Let's say I'm wanting to do (small scale) distro-like work:

How big is this?

This is a very big, very end-to-end story.

It talks about what we want from L3+ tools.

It implies a lot of ingester tooling (though we're trying to just make an appropriately sized box for that).

It will take us a while to get to a reasonably complete and ready story for this.

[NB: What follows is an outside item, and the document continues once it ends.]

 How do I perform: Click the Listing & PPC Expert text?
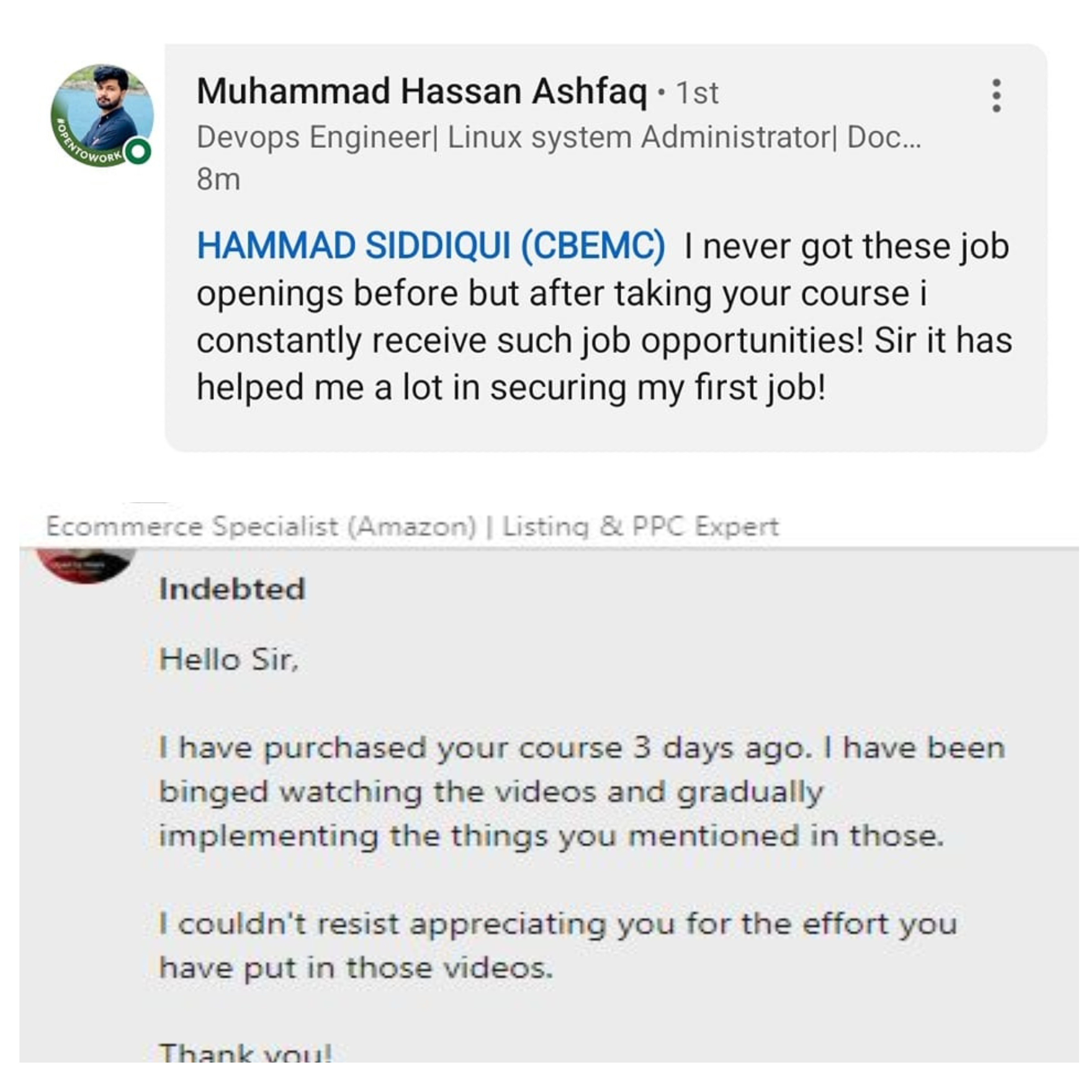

It's not super clear anyone has ever done this particularly well. Particularly within the constraints and goals we have for clear checkpoints for snapshotting and an explicit transition to where things are now reproducible.

Walking through it

Phase 1

  1. I have some sort of script that scrapes some internet for projects or repos or packages or whathaveyou.
  2. This emits a list of information about projects. Probably mostly git repo URLs? Maybe other basic info? Not much that's detailed though.
  3. checkpoint. This is either a ware, or more likely, we actually unroll it into files and put them in a VCS. (A human intervention and review cycle opportunity is probably desirable here.)

Phase 2

  1. We probably want to clone each of the slurped projects... Into a container. We've got all this good infra for this; let's use it. Stamping out the upstream repo into a formula input is actually legitimately the easiest way to procede!
  2. There's probably some relatively complex tools we also put into this container. For example: something that looks for a go.mod file (or better yet, a "lock" equivalent — but that's more detail than we need for this user story overall), and then deduces that into warpforge-style WareIDs... Or catalog names. Or something.